Jones bonded so closely with his beloved bow ties that he started his own line -- Five Star Ties -- a few years ago so he could have any color or pattern he craved.
Appreciation for the bow tie and his longtime admiration for the ultra-suave James Bond dictate Jones’ style choices. “Everything really all comes from James Bond,” says Jones, who aspires to become the first black 007. Omega watch? Check. Adventurous world traveler? Check. Excellent grooming and self-assured smile? Check, check.
But what about his Birkenstock clogs and hand-me-down pants from former teammate Michael Strahan? Now there’s a head scratcher.
Jones may be best known for wearing a Cincinnati Bengals uniform, but off the field it’s his down-to-earth approach to fashion and appreciation for the details that have him emerging as a style setter and creative entrepreneur. Besides spending his personal time designing bow ties, writing poetry, painting, playing music and partnering in a T-shirt line called No Mas, Jones hosts “Dhani Tackles the Globe” on the Travel Channel, learning about different cultures by playing each country’s native sport. You’ll often catch him on the show wearing tan Birkenstocks clogs or his go-to shoe, classic black Converse Chuck Taylors. Occasionally, he’ll swath himself in a muslin scarf he picked up in Spain or, for the right occasion, wear one of the five Ozwald Boateng suits custom-made for him while he filmed an episode of the travel show in London.
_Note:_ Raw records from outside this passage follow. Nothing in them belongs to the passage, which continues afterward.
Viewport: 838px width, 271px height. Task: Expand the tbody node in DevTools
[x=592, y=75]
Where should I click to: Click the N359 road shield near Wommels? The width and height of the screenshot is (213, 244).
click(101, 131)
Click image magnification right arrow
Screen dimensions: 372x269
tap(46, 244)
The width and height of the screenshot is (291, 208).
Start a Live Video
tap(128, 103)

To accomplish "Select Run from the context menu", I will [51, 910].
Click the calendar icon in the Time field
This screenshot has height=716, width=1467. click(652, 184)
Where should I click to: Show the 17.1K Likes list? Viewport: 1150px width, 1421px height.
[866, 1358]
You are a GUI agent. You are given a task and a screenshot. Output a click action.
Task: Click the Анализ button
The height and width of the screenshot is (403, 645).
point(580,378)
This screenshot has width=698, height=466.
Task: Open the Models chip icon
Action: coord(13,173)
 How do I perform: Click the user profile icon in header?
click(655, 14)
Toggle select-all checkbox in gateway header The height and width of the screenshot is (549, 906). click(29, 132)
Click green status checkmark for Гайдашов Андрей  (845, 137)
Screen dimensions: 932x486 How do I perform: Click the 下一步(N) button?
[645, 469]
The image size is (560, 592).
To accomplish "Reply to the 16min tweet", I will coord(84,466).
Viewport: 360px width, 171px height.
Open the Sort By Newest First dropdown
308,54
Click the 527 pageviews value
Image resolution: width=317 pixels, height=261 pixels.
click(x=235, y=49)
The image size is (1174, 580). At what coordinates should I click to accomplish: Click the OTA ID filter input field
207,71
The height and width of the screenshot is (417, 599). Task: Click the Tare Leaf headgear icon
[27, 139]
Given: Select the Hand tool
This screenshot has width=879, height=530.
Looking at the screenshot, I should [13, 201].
He makes interesting and endearing fashion choices. The hand-me-down pants, for example. When we meet, he’s wearing studded black boots by John Varvatos, a crisp black button-down shirt and black trousers that he says used to belong to Strahan. “When I was young and just starting out, he would give me clothes that he didn’t wear,” Jones says. “He was like a big-brother type to me.”
That was a decade ago, when Jones was starting out and Strahan (now retired) was his teammate on the New York Giants, yet the pro football player still favors the hand-me-downs over new designer jeans. “They just fit so well,” says a slightly defensive Jones.
As for those earthy clogs, it takes a certain kind of guy to pull them off without looking like a fourth-grade science teacher from the 1970s. Jones wears them with the same confidence he does his favorite Ralph Lauren Black Label tuxedo -- though the clogs get shoved to the side when he drives his 1964 Mini Cooper. “Otherwise, my knees hit the steering wheel,” he says. That’s what happens when you’re 6 feet 1 and 240 pounds.
Another shoe Jones appreciates is the Louboutin he spots on a woman walking past, and it gives him an opportunity to make a point. “I like Louboutins, but some women think they can just put on Louboutins and they’re stylish, and that’s not the case,” he says. “Someone can go into T.J. Maxx or Ross, pick out some clothes and own it. As long as you have that eye for creativity and know how to put it together, it’s so much more interesting.”
Whether he’s pairing a bow tie with a custom-made suit or hand-me-down pants, Jones understands understated style. “I like to keep things classic, not lavish or blinged out. I don’t even say that word,” Jones says. “The last thing I want to be is over the top.”
But he will actively continue his mission to get bow ties onto anyone who’s willing to wear one, including his teammates and colleagues in the NFL. His recent recruits include TV broadcaster Rich Eisen, former wide receiver Freddie Mitchell and cornerback Jonathan Joseph, he says.
“The bow-tie revolution has already started, but I really want to insist on what it represents,” Jones says. “People look at you differently if you wear a bow tie, as opposed to a necktie.”